Alexander Luzardo, doctor en Derecho ambiental, estuvo a cargo de redactar la legislación de protección ambiental de la actual Constitución venezolana. Hoy Luzardo no oculta su preocupación por la manera como el estado está llevando a cabo una “domesticación” de los líderes indígenas para favorecer los emprendimientos mineros, legales o no, sin hacerlos participar realmente en el desarrollo que suponen las minas en sus territorios. Lo más grave es que las comunidades indígenas involucradas en el Arco Minero no han sido consultadas ni se respetó su derecho al consentimiento libre, previo e informado, sobre los proyectos de minería en sus territorios. Esos territorios en este momento se encuentran prácticamente militarizados, lo que siempre supone la amenaza de coacción. Brian Clark, líder indígena de Jabochirima, una comunidad cerca de Las Claritas, es testigo de la manera como el ejército participa de la supervisión de muchas minas y realiza casi todo el trabajo de trasladar el oro de contrabando de Venezuela a otros países. Hay armas por todas partes y la situación general conlleva la curiosa coexistencia del ejército con bandas armadas, la Guardia Nacional y los servicios de inteligencia que aportan el personal para los numerosos controles de carretera.

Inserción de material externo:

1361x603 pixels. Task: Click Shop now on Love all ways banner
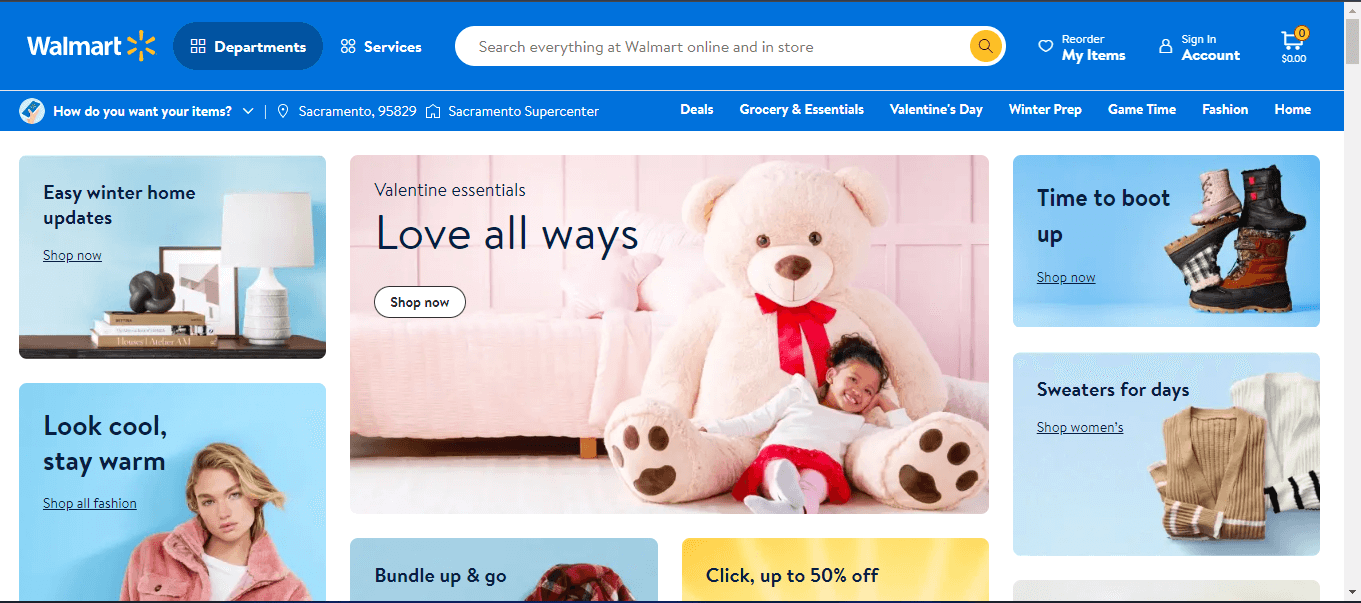click(420, 302)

Por otra parte, las zonas mineras establecidas por Maduro se superponen con reservas ambientales y territorios indígenas protegidos legalmente. Luzardo es consciente – y lo declara abiertamente – que la extracción minera provoca daños irreparables en la cuenca del río Orinoco y sus ecosistemas. El Orinoco es el tercer río más grande del mundo en volumen de agua y es fundamental no solo para la biodiversidad de la región sino para las muchas comunidades indígenas que construyen su vida alrededor del río y la impresionante red de afluentes que lo alimentan.
El mismo destino parece estar corriendo el estado venezolano de Amazonas, que junto con el de Bolívar es el epicentro de la actividad minera ilegal. Según Liborio Guarulla, gobernador saliente del estado de Amazonas e indígena él mismo, la región ya ha sido invadida por cerca de 12.000 mineros ilegales. Aunque Amazonas está fuera del Arco Minero, el problema allí no ha hecho más que empezar, porque en el estado de Bolívar las grandes empresas y el ejército compiten para ocupar las áreas más ricas en minerales, expulsando por la fuerza a los pequeños mineros artesanales.

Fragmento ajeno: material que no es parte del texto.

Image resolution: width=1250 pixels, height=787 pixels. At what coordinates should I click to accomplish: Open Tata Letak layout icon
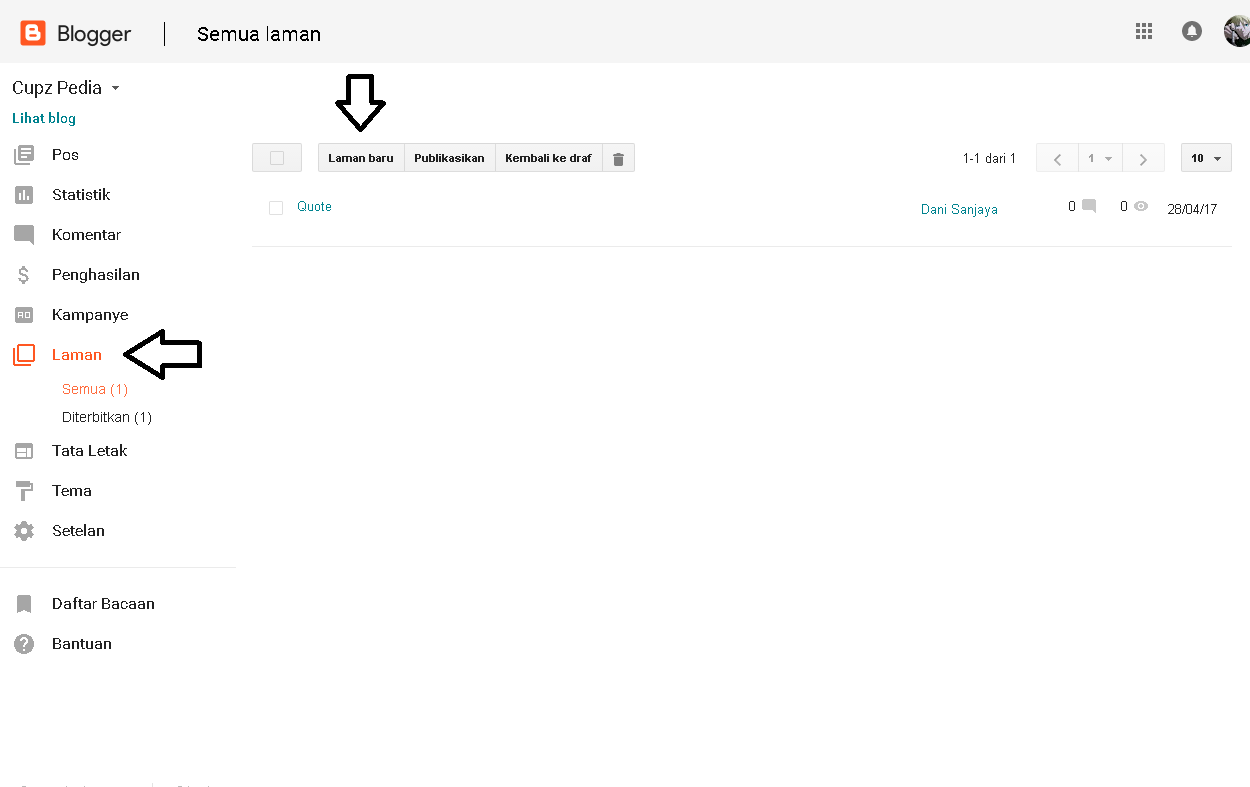(23, 451)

El geólogo Héctor Escandell García es el ex director del Ministerio del Ambiente de Amazonas y actualmente trabaja para el Vicariato de Amazonas, que tiene una repartición de derechos humanos para proteger a las comunidades indígenas. Escandell sospecha que el objetivo del gobierno federal es justificar con el tiempo la minería comercial a gran escala como una alternativa legal aceptable a la ilegal, a la que culpará de la degradación ambiental pasada y actual. La degradación humana y ambiental provocada por la pequeña minería ilegal se usaría para allanar el camino a megaproyectos mineros más destructivos. “Limpias el terreno, cortas árboles, depuras la población: los indígenas y agricultores serán desplazados o integrados”, cuenta. “Así creas las condiciones para la minería a gran escala”. Liborio Guarulla usa una palabra cruda, “etnocidio”, la deliberada y sistemática destrucción de una cultura o de un grupo étnico llevada a cabo por fuerzas exteriores. El líder político indígena explica que ya hay 20 comunidades indígenas que han sido absorbidas y disueltas por la minería, pero teme que este sea solo el comienzo. Porque el boom de la minería recién empieza.